Takeaway: Initial Claims suggest the tapering will continue. The bond and currency markets, meanwhile, are still signaling slower growth.

Headline claims rose +28K WoW to +326K while the rate of improvement in non-seasonally adjusted initial claims, our preferred read on the underlying trend in the labor market, decelerated to -5.5% YoY vs. -15.8% last week.  The 4-wk rolling average in YoY NSA claims decelerated -80bps sequentially to -5.3% YoY.  

In short, another week of decent (not outstanding) improvement as we continue to steadily track towards the frictional lower bound at ~300K in seasonally adjusted initial claims.

Josh Steiner, our head of financials research, characterized this morning’s claims data like this:

This morning's claims data isn't as bad as it looks, but it's not great either. The previous week was anomalous in its strength, whereas this week is more or less in line with the steady trendline rate of improvement we've been seeing for a while now. The important takeaway is this. The labor market remains strong enough for the Fed to push forward with its taper.

Source: Hedgeye Financials 

INITIAL CLAIMS: STRONG ENOUGH - 1

INITIAL CLAIMS: STRONG ENOUGH - 2

The “strong enough” initial claims characterization sits as a sufficient microcosm for the broader domestic macro data as well. 

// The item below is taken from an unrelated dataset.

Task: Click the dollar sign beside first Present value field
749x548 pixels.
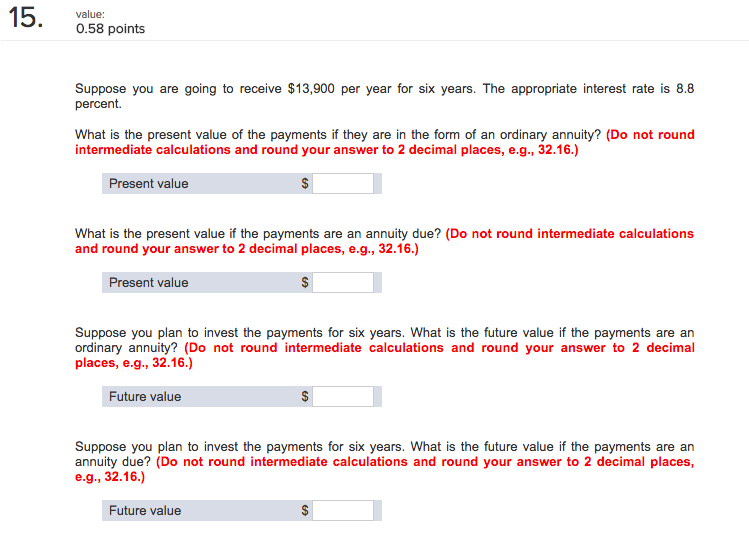Action: click(x=305, y=183)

Sequentially, the data is generally better but the reported March-May data certainly doesn’t reflect significant deferred 1Q (weather) demand or signal a return to the slope of growth observed over 1Q-3Q13 period last year. 

Still, sequential improvement supports the wait-&-see/steady-as-she-goes policy approach promulgated by the fed again yesterday– at least over the nearer term.   

With the 10Y and $USD both in bearish formation, the bond and currency markets continue to price in slowing growth.  On the fundamental side, housing continues (& will continue) to slow (see today’s note: Biggest MoM Growth in Inventory...Ever) and the conflation of decelerating wage growth, a troughed savings rate and rising inflation continue to constrain any upside for  “non-core” consumption growth.  And from a comp perspective, growth comparisons get harder while inflation comps ease through the third quarter of this year. 

INITIAL CLAIMS: STRONG ENOUGH - Eco Summary 052214 

More broadly, looking at growth and inflation expectations across our Global Macro dashboard (click on it for an expanded view) developed market growth estimates continue to rise while EM growth revisions remain negative.  Interesting, funds continue to flow in the opposite direction of revision trends (ie. into EM markets & away from domestic/DM markets) – a phenomenon largely linked to persistent weakness in the dollar, in our view. 

On the inflation side, expectations for ongoing disinflation remain the prevailing trend.  Notably, the U.S. sits as one of the only developed market economies (alongside Canada) where inflation expectations have been rising. 

Absent technical factors driving a material supply/demand imbalance for credit, rising inflation expectations + falling (nominal) bond yields = lower real growth expectations.  We think that remains the right call for the immediate/intermediate term.